Dulu, saya kira itu memang demikian adanya. Namun ternyata follower dan liker bisa di rekayasa. Ada aplikasi auto followers, atau auto likers. Tiap kiriman, yang normalnya hanya di like belasan atau puluhan orang, bisa menjadi ratusan bahkan ribuan. Dan itu membanggakan.
Aplikasi tersebut berjalan otomatis. Artinya bukan kehendak dari pemilik akun yang pernah terdaftar sebagai pengguna aplikasi. Besar kemungkinan akun tersebut tidak sempat melihat kiriman yang dia like, karena akunnya dijalankan oleh aplikasi secara otomatis.
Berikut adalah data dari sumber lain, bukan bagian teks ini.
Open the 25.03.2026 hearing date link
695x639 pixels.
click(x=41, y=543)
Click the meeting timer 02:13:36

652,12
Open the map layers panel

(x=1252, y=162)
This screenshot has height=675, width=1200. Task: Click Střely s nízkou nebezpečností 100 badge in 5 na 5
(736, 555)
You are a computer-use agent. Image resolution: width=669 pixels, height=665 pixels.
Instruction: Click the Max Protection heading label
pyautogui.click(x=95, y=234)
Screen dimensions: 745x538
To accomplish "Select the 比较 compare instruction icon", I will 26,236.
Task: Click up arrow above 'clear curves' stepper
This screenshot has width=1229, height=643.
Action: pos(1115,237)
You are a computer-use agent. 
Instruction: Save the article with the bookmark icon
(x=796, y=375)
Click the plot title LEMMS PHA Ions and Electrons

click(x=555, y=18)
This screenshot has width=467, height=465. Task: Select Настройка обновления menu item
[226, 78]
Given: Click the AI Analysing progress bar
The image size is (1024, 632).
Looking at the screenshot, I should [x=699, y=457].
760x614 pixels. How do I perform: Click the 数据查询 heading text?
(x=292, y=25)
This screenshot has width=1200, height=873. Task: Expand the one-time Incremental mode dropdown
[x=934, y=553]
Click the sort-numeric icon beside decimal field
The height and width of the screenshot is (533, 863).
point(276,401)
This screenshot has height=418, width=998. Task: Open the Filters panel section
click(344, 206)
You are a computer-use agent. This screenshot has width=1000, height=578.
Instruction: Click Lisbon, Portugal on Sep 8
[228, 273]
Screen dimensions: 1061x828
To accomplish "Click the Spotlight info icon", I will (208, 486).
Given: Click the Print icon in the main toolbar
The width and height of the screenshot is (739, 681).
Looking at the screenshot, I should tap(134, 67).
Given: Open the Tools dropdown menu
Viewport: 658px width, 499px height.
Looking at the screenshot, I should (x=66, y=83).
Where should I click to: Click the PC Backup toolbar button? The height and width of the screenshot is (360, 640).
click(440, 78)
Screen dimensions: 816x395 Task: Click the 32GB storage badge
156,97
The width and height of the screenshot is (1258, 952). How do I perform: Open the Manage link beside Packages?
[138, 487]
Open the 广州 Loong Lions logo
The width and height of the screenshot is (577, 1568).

Lantas apa yang membanggakan? Jika itu hanya kumpulan “suka” tanpa makna. Kebanggaan karena seolah-olah banyak orang suka, padahal tidak. Bangga seolah-olah ada 1.000 orang yang menyukai, padahal aslinya tak lebih dari 100. Kita merasa dipuaskan oleh keseolah-olahan. Dipuaskan oleh kepalsuan.
Begitulah dunia sosial media berjalan. Sebagian, menampakkan suatu “kelebihan” berdasar tempat makan, atau tempat kunjungan. Belum lagi foto-foto editan bisa merubah warna kulit, bentuk tubuh, atau background foto.
Sosial media mencipta dunia imajinasi yang sunyi. Dunia seolah-olah yang dikonstruksi oleh aplikasi. Tidak ada yang salah, justru kita bisa menikmatinya sebagai kreasi, atau sekedar penghibur. Namun menjadi bencana psikologis, jika keseolahan itu kita yakini sebagai kenyataan.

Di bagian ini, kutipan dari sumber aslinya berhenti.